Could you repeat, word for word, the line with "Given: Click ② 获取空间相册 button" and every line after it in the records below, leaving out any pictures?

═══ Data records

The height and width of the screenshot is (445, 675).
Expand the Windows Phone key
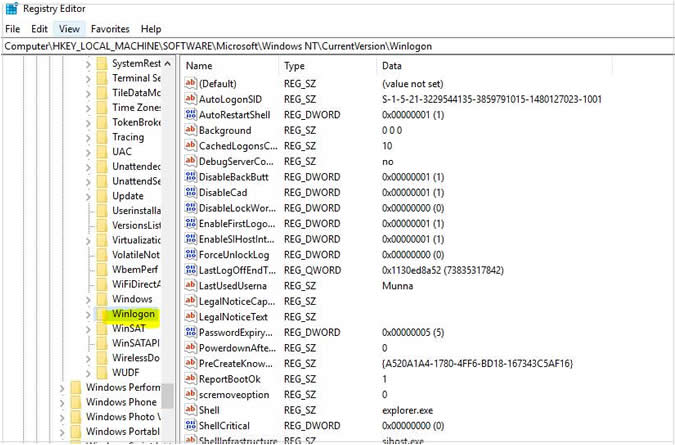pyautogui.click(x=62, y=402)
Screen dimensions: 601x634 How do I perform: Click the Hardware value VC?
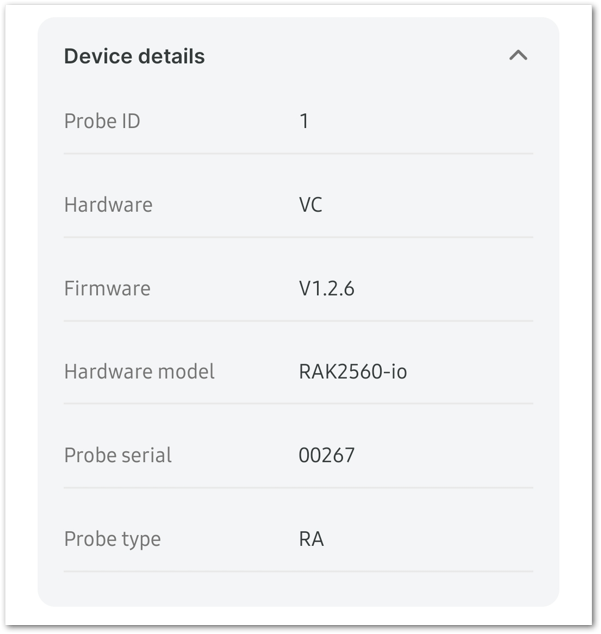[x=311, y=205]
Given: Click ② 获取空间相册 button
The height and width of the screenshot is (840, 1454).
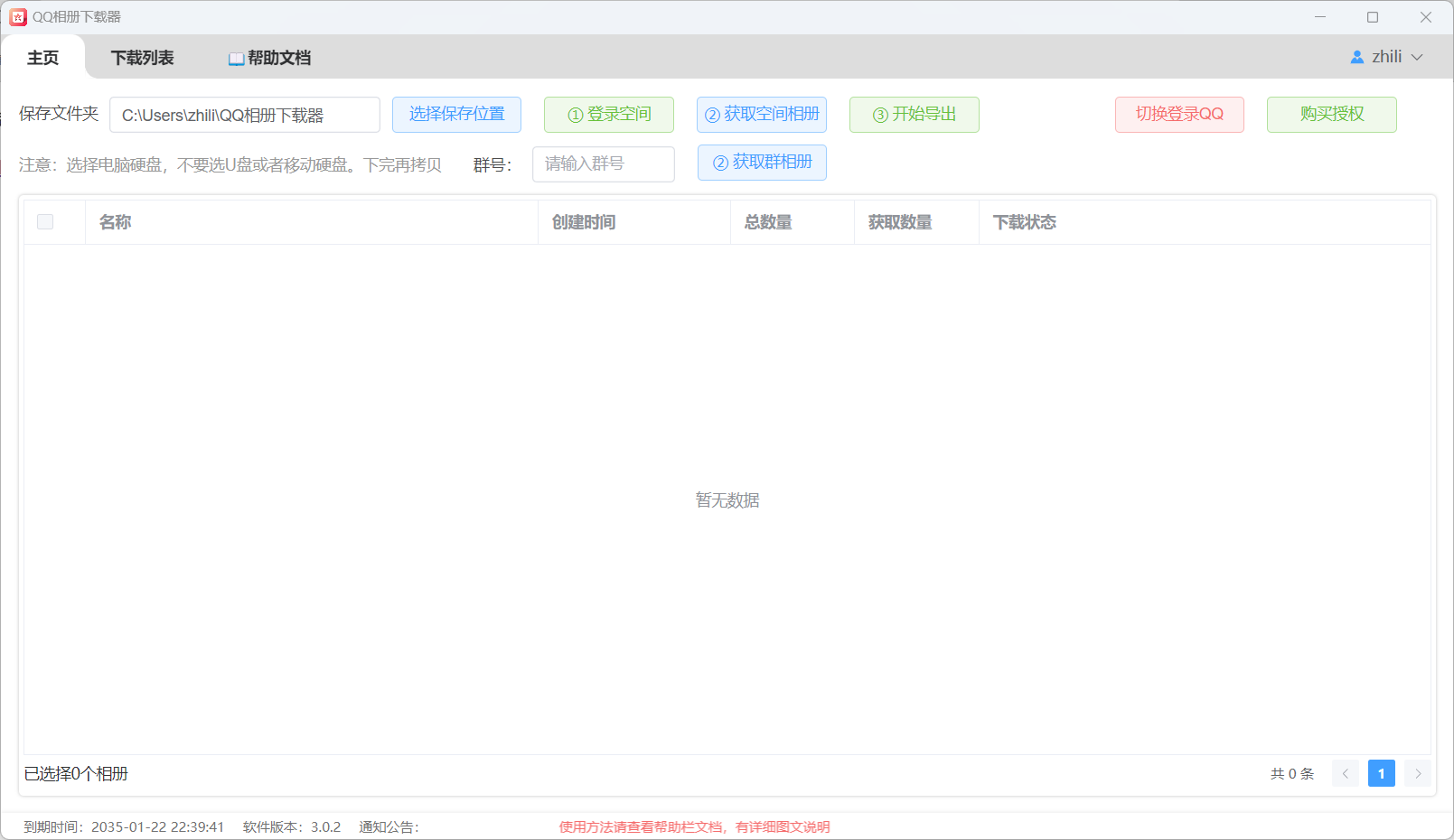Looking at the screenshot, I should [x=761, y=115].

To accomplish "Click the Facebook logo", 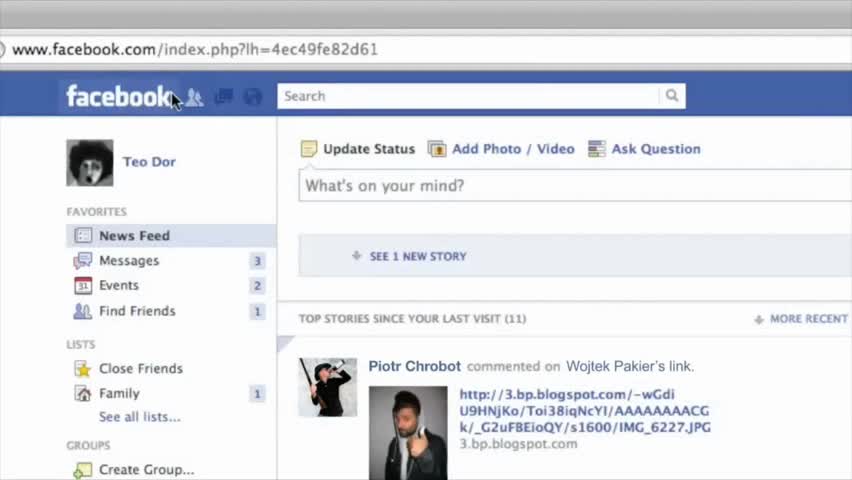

══════

▶ [Task solution]:
Given: Click ② 获取空间相册 button
The height and width of the screenshot is (840, 1454).
Looking at the screenshot, I should [x=761, y=115].

To accomplish "Click the Facebook logo", 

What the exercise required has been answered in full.